Salgo de ver el preestreno de “Oppenheimer” pero no puedo aún escribir sobre ella. Las críticas vienen embargadas hasta un día antes de su estreno este jueves. Sí puedo decir que es una película portentosa, que traza buena parte de la vida del denominado “padre de la bomba atómica”, J. Robert Oppenheimer. El físico neoyorquino que empezó estudiando la termodinámica y terminó provocando –directa o indirectamente, he ahí el dilema– la atroz desaparición de Hiroshima y Nagasaki en agosto de 1945.
La excelente cinta de Christopher Nolan es también, en gran parte, el relato de cómo una mente genial puede ubicarse muy cerca de la maldad más pura. El intelecto supremo subyugado a lo tanático, la brillantez devorada como por un agujero negro de la peor perversidad. Todo lo cual me hace recordar un libro que es todavía mejor que la película: lo escribe Benjamín Labatut (Rotterdam, 1980) y se llama “Un verdor terrible”. Se trata de un texto difícil de clasificar, a medio camino entre el cuento y el ensayo, en el que su autor pone a desfilar a una serie de científicos fascinantes por su proximidad al delirio.
Allí aparece, por ejemplo, el químico alemán Fritz Haber, que casi sin quererlo inventó un pesticida a base de cianuro con el que los nazis mataron a miles de judíos. También un matemático apátrida, Alexander Grothendieck, quien inmerso en cálculos complejos y extraordinarios terminó sucumbiendo al vacío existencial y a la locura más abismal imaginable. O Werner Heisenberg, Nobel de Física, cuyo principio de incertidumbre parte desde los terrenos de la cuántica y se extrapola hacia dimensiones filosóficas cargadas de angustia, que versan sobre la indeterminación de nuestra propia realidad.

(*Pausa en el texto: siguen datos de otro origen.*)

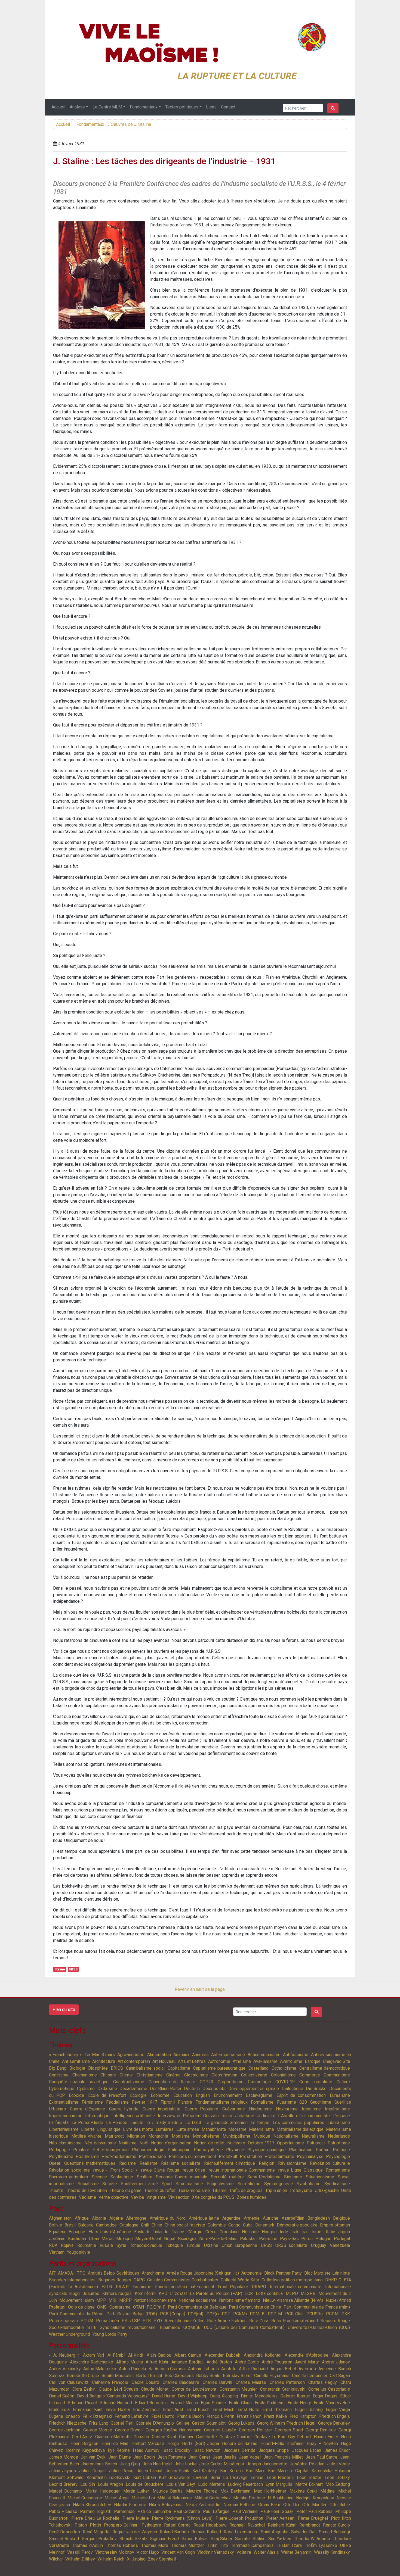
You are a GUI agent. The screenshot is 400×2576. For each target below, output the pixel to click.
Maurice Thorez (201, 2491)
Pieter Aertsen (280, 2518)
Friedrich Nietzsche (68, 2423)
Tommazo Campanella (252, 2545)
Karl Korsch (231, 2470)
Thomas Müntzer (187, 2545)
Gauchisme (320, 2102)
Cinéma (173, 2075)
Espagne (77, 2231)
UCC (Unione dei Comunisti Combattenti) (244, 2327)
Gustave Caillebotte (198, 2436)
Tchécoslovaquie (146, 2245)
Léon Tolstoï (309, 2477)
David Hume (163, 2396)
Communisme (337, 2075)
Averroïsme (291, 2061)
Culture (343, 2081)
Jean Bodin (144, 2457)
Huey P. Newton (322, 2443)
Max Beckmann (235, 2491)
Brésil (70, 2225)
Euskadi (141, 2231)
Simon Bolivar (194, 2538)
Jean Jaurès (224, 2457)
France (177, 2231)
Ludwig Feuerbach (245, 2484)
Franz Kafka (275, 2416)
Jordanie (57, 2238)
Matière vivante (86, 2136)
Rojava (67, 2245)
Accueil (58, 107)
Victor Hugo (148, 2552)
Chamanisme (84, 2075)
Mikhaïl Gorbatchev (212, 2497)
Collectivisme (254, 2075)
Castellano (258, 2068)
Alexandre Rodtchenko (91, 2362)
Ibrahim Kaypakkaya (85, 2450)
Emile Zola (59, 2409)
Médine (327, 2491)
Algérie (116, 2218)
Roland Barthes (174, 2531)
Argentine (231, 2218)
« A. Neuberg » (64, 2355)
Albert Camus (187, 2355)
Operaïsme (120, 2307)
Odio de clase (81, 2307)
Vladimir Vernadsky (215, 2552)
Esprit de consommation (301, 2095)
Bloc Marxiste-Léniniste (327, 2273)
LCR (249, 2293)
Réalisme (149, 2163)
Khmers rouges (117, 2293)
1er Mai (91, 2054)
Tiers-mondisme (194, 2190)
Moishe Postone (249, 2497)
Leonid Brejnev (63, 2484)
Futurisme (286, 2102)
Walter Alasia (266, 2552)
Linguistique (109, 2129)
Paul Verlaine (245, 2511)
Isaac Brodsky (176, 2450)
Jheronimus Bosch (99, 2463)
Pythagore (151, 2525)
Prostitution (251, 2156)
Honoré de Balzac (239, 2443)
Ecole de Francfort (107, 2095)
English (203, 2095)
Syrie (121, 2245)
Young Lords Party (110, 2334)
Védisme (87, 2197)
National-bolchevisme (155, 2300)
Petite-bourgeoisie (111, 2149)
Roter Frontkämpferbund (294, 2320)
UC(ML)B (192, 2327)
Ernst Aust (173, 2409)
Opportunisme (290, 2142)
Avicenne (327, 2368)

“El avance ciego de la ciencia es la más peligrosa de todas las artes humanas”, escribe Labatut en “Un verdor terrible”, que se complementa muy bien con otro libro suyo, más breve pero igual de desconcertante: “La piedra de la locura”. Ambos se leen con el horror de estar presenciando la fragilidad de la psiquis y de nuestra especie; la interdependencia entre la endeble cordura de un individuo y las consecuencias que alguno de sus actos podría acarrear hacia toda la humanidad. Un chispazo de ingenio que pueda transformarse en un artefacto nuclear, un arma química o algún otro invento de repercusiones catastróficas.
“Ahora me he convertido en la muerte, el destructor de mundos”, dijo en su momento Oppenheimer, y su trauma y ansiedad se materializan décadas después en el rostro de Cillian Murphy –brillante actuación–, con la expresión desencajada por la culpa y la paranoia, con el ruido permanente de un estallido metido en la cabeza y con la mirada nublada por visiones de miles de cadáveres regados por la onda expansiva de su talento e inteligencia.